> _WORK TASK_
Search the records below for the word "heading". Pull out each line that has it.
═══ THE INPUT ═══
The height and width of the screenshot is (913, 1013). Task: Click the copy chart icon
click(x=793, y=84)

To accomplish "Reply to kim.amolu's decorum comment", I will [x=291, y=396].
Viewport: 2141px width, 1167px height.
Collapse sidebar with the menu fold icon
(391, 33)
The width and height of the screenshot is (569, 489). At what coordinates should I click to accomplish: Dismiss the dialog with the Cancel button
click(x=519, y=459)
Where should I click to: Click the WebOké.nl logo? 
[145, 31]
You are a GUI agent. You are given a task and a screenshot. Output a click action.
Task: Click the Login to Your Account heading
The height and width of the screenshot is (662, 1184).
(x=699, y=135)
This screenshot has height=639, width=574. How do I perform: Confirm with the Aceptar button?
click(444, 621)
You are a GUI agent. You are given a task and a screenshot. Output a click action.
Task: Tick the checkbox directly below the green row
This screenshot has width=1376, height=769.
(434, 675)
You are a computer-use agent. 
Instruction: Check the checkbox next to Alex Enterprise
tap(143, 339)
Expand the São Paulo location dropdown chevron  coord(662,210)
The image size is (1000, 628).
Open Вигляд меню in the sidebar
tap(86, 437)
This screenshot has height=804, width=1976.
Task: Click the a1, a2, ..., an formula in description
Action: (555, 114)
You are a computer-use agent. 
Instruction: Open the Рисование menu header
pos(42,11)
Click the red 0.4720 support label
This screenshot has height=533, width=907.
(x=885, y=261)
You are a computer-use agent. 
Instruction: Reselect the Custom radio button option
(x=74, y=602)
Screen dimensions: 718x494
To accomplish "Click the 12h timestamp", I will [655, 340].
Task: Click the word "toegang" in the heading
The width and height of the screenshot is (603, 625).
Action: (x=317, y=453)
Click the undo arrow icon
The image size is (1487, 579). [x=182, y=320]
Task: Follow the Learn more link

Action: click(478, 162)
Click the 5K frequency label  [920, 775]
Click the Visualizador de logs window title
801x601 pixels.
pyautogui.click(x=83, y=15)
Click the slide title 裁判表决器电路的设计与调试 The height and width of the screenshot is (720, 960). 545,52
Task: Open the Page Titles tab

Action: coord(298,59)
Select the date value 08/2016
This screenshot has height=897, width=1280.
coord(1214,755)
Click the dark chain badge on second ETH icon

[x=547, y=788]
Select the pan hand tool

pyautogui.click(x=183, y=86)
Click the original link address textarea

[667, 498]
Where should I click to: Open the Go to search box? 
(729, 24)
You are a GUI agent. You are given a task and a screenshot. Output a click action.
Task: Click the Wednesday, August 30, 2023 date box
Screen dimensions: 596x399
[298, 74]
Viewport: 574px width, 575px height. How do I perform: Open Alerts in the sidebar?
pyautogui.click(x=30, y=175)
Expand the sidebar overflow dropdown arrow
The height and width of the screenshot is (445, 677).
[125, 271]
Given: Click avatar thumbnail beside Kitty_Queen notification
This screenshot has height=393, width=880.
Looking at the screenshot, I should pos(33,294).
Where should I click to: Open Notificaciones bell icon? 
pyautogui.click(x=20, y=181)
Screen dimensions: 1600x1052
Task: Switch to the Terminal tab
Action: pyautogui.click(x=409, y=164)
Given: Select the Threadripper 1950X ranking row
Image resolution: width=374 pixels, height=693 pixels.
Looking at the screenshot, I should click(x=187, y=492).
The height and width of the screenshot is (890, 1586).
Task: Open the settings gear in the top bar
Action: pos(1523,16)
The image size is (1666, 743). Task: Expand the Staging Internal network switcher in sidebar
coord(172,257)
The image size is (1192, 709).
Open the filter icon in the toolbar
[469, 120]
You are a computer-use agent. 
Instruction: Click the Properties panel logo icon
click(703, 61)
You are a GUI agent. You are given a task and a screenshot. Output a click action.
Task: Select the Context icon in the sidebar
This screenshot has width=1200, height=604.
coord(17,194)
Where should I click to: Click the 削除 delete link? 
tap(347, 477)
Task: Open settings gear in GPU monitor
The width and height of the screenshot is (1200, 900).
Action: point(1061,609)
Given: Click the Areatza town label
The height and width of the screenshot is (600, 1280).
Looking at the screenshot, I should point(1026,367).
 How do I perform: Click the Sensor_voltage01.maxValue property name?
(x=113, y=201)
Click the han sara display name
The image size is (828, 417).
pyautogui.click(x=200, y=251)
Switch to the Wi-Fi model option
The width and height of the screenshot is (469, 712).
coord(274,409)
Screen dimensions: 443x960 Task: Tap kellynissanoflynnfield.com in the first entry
═══
> _REPLY TO THE TASK_
Task: Click the Login to Your Account heading
Task: Click the word "toegang" in the heading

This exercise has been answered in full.